Kennedy laid out this romanticized view of what war should be in a New York Times op-ed nearly two years ago, lamenting the demise of the "citizen soldier" of ancient Greece and Renaissance Italy. Today, we have lost "civilian society's deep and durable consent to the resort to arms," he believes.
One can't help wondering:
• Would Kennedy have bemoaned improved medicine ending the sawing off of soldiers' limbs in the Civil War, because it made war less hellish?
• Would he rather that bombs routinely land miles off their targets, killing innocent women and children, as in World War II?
• Would he prefer the incineration of tens of thousands at Dresden in 1945 to the laser-guided, civilian-sparing shock and awe at Baghdad in 2003?
In fact, Americans do not take military actions lightly today. If anything, we're too easily impressed by advocates of "tedious diplomacy" — like Nobel Peace Laureate and International Atomic Energy Agency chief Mohamed ElBaradei, who conceded last week that Iran is three to eight years away from producing a nuclear bomb, but that the answer is for us all to "sit down together."

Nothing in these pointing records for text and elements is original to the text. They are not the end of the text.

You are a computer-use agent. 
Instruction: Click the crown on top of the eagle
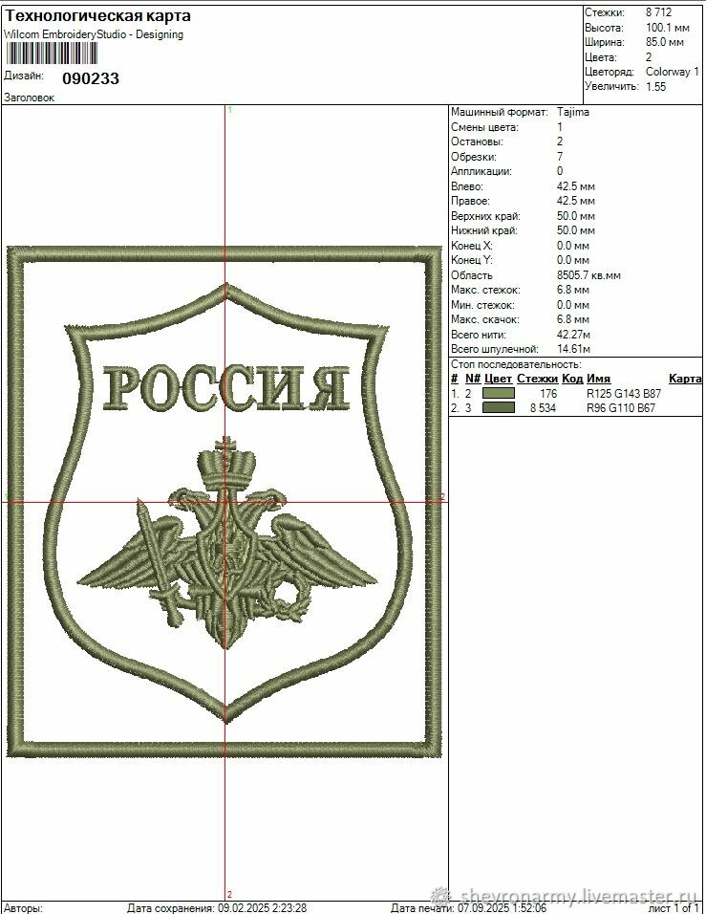(x=226, y=463)
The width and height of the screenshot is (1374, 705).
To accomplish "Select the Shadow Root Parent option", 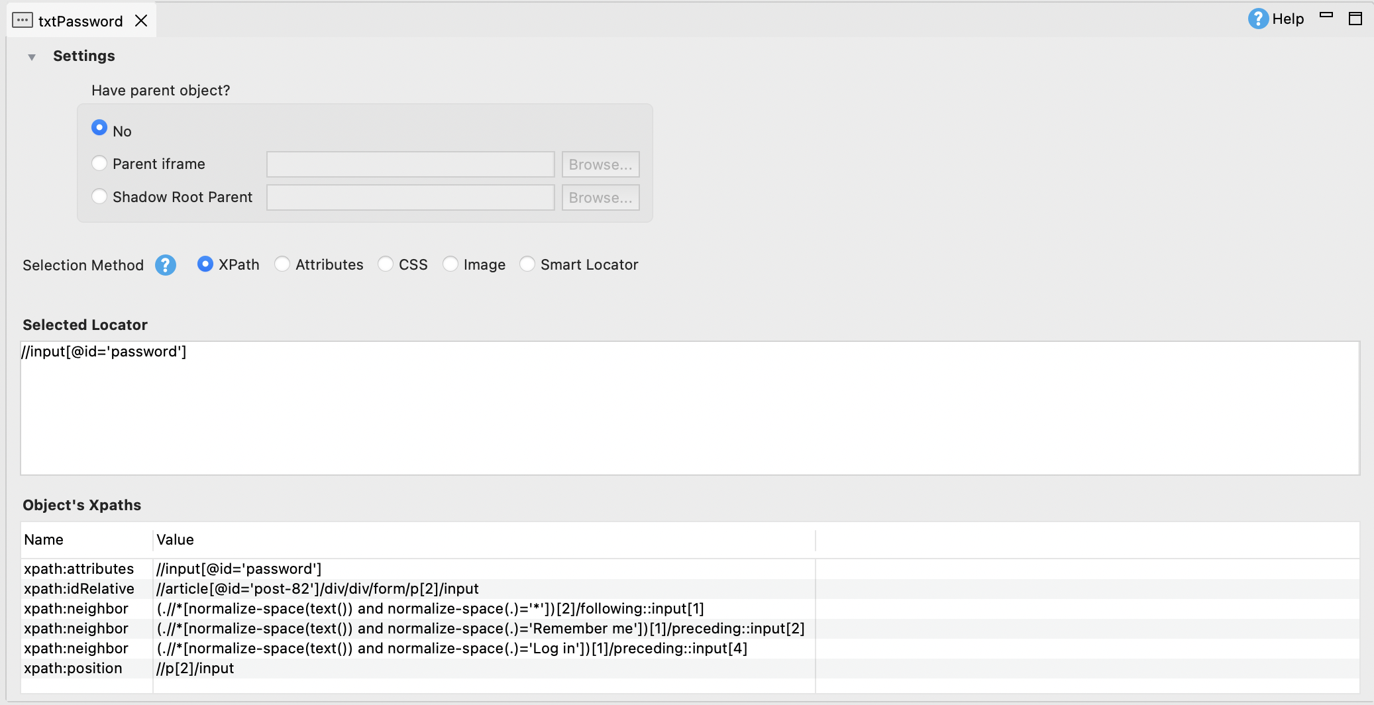I will [x=99, y=196].

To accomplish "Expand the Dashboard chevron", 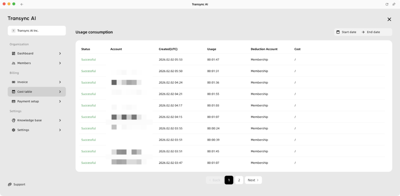I will point(60,53).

The fact that the Iranian threat can be remedied with cruise missiles and Stealth bombers, rather than invading armies, is cause for celebration. If modern military technology lessens our patience with diplomats who think Islamofascists can be talked out of jihad, so much the better.
As for Professor Kennedy, his dispositions should be clear from the fact he helped host a recent view at Stanford of the leftist propaganda film, "No End in Sight: The American Occupation of Iraq."
University of Dayton history professor Larry Schweikart, in studying 10 history textbooks some time ago, found "The American Pageant," co-authored by Kennedy, to contain misleading charts disparaging President Ronald Reagan's economic record.
America's military force is more powerful and effective than ever, and kills far fewer noncombatants. Only terrorists could be upset about such a state of affairs. And some malcontent academics.